No-Fault Laws in Detail

No-fault laws are fairly straightforward. When you are in a collision, whether you are the driver, passenger, or a pedestrian—Kansas no-fault laws mandate that your own insurance company has to pay certain benefits upfront. These benefits are known as personal injury protection (PIP) benefits. These laws help injured victims get some of their medical bills paid soon after their collision and provide wage loss payments before seeking a settlement from the person who was at fault. With these laws, those involved may bypass a lawsuit. But with the no-fault system, those without serious injury can’t recover their damages from the at-fault party, including pain, suffering, and other non-economic losses. 

A serious injury usually results in at least $2000 of medical bills. Other serious injuries include a fracture to a weight-bearing bone, permanent disfigurement, or any kind of permanent disability. Once you qualify for coverage with a serious injury, you “breach the threshold.” This means that you have a case where you can seek damages for pain, mental anguish, disability, disfigurement, inconvenience, loss of time, loss of enjoyment of life, and more.

Reimbursing Your Insurance Company

When you receive a settlement from the insurance company of the at-fault person after getting payments from your insurance company, you traditionally have to reimburse your insurance company for the settlement. The reason for reimbursement is simple. If you were allowed to collect medical bills, wage loss, and other PIP benefits from your own insurance company and then later you collect those same damages from the insurance company for the negligent person, you would be getting paid twice.

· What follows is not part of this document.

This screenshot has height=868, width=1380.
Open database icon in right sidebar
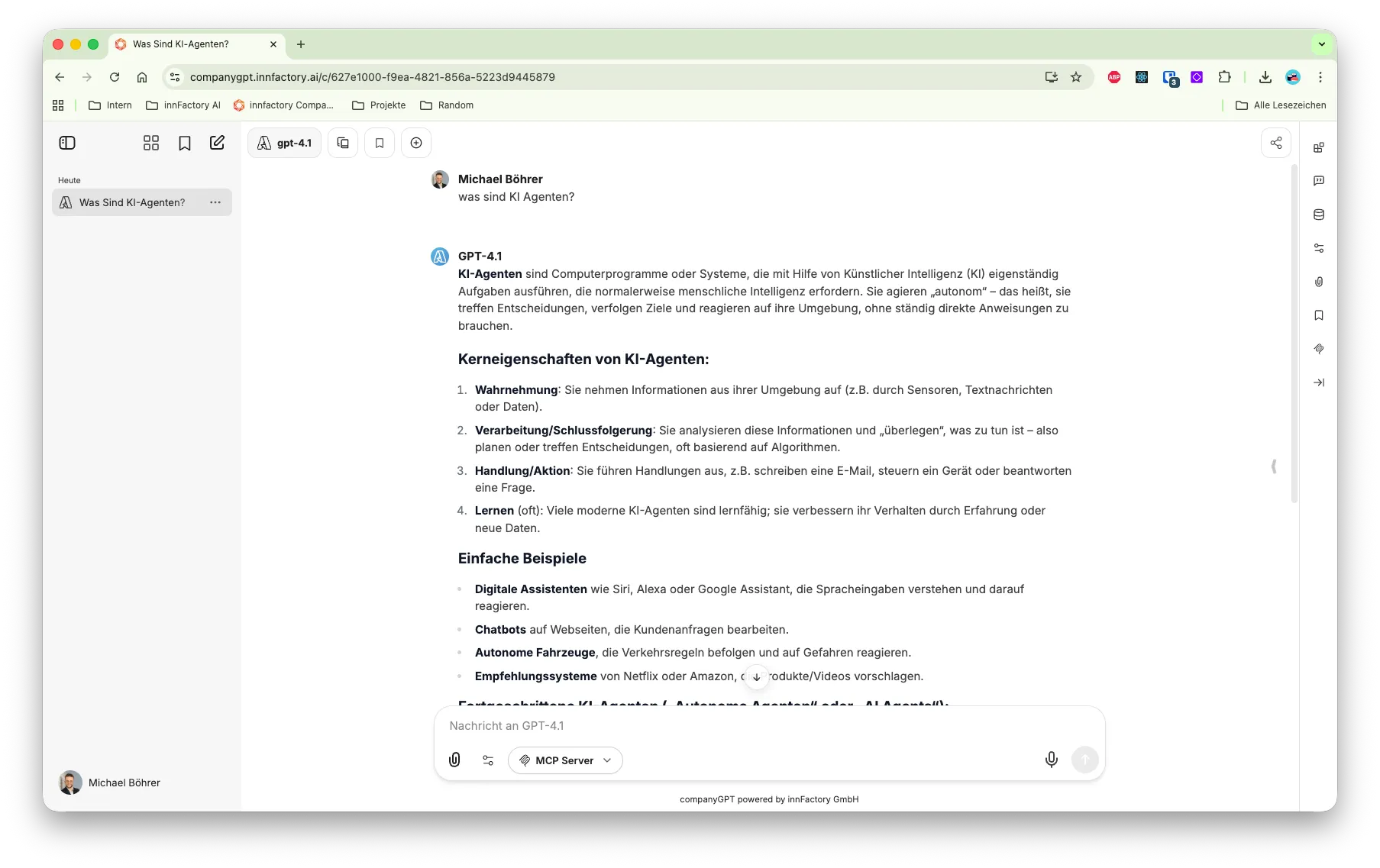pyautogui.click(x=1318, y=215)
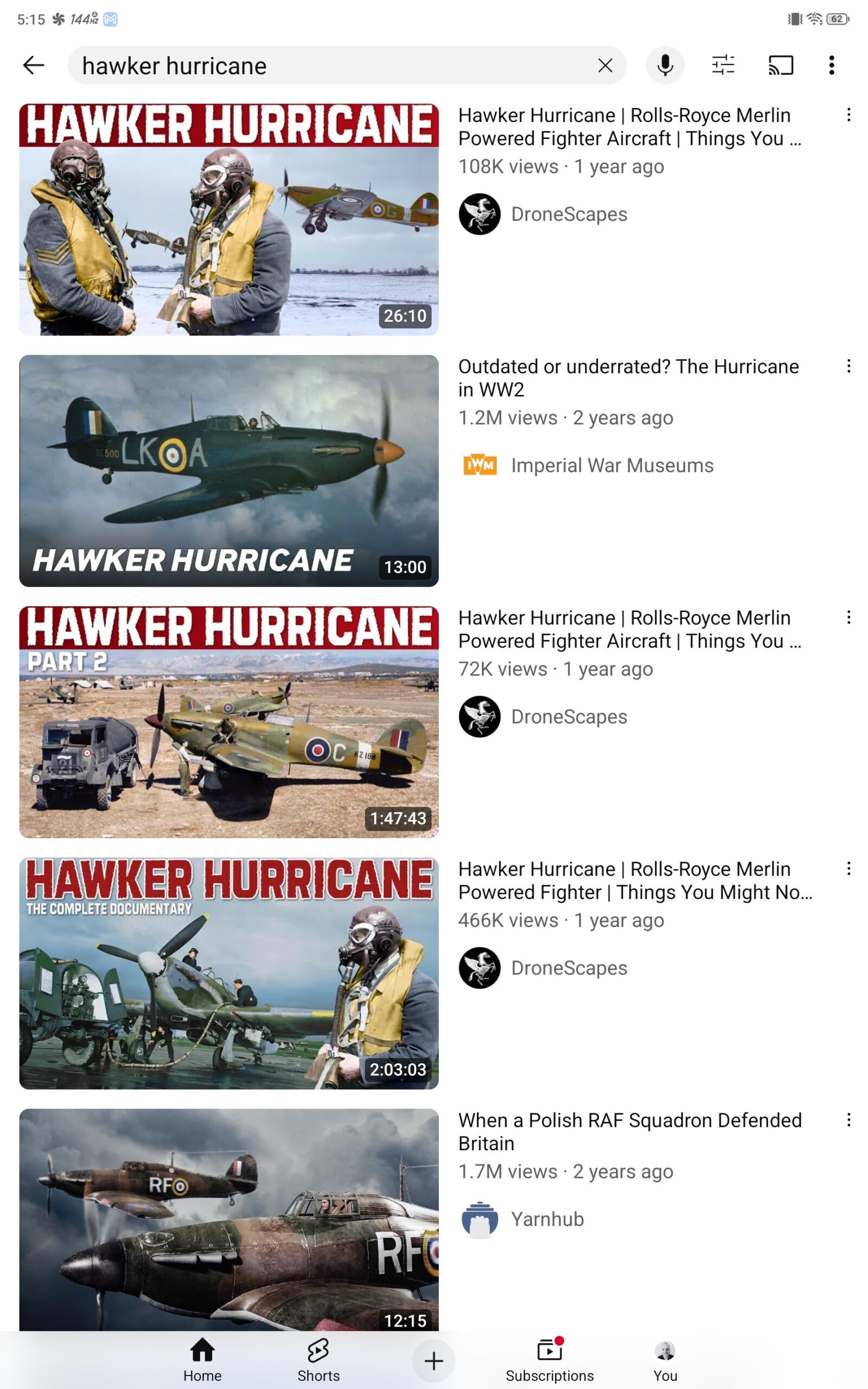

However, when the negligent party has insufficient insurance and you are not getting paid for duplicative damages, the insurance company providing PIP payments has to waive their claim to get repaid. And if there is a determination that you have a comparative fault and are partially negligent in causing the wreck, the insurance company providing PIP payments must reduce the amount they get reimbursed by whatever fault is attributed to you. The insurance company must also pay a proportionate share of attorney fees when they get their money back to save the injured victim from paying attorney fees on that part of the recovery.

Types of Personal Injury Protection Benefits

Usually, there are five types of PIP benefits available. Kansas requires that auto insurance policies include minimum coverage on these benefits, but you can purchase higher package options as well.

For medical bills related to the wreck, the minimum coverage from your insurance company is up to $4500 for your medical expenses. This includes reimbursing you for your prescription purchases related to the wreck.

For wage loss, the minimum is $900 per month for up to one year. Wage loss is reimbursed at 85% of the gross wage loss, and the insurance companies require two forms of documentation. 

  • You have to get an off-work slip from your doctor confirming what time frame you are unable to work.
  • You must also have written wage loss verification from your employer confirming your absence and rate of pay.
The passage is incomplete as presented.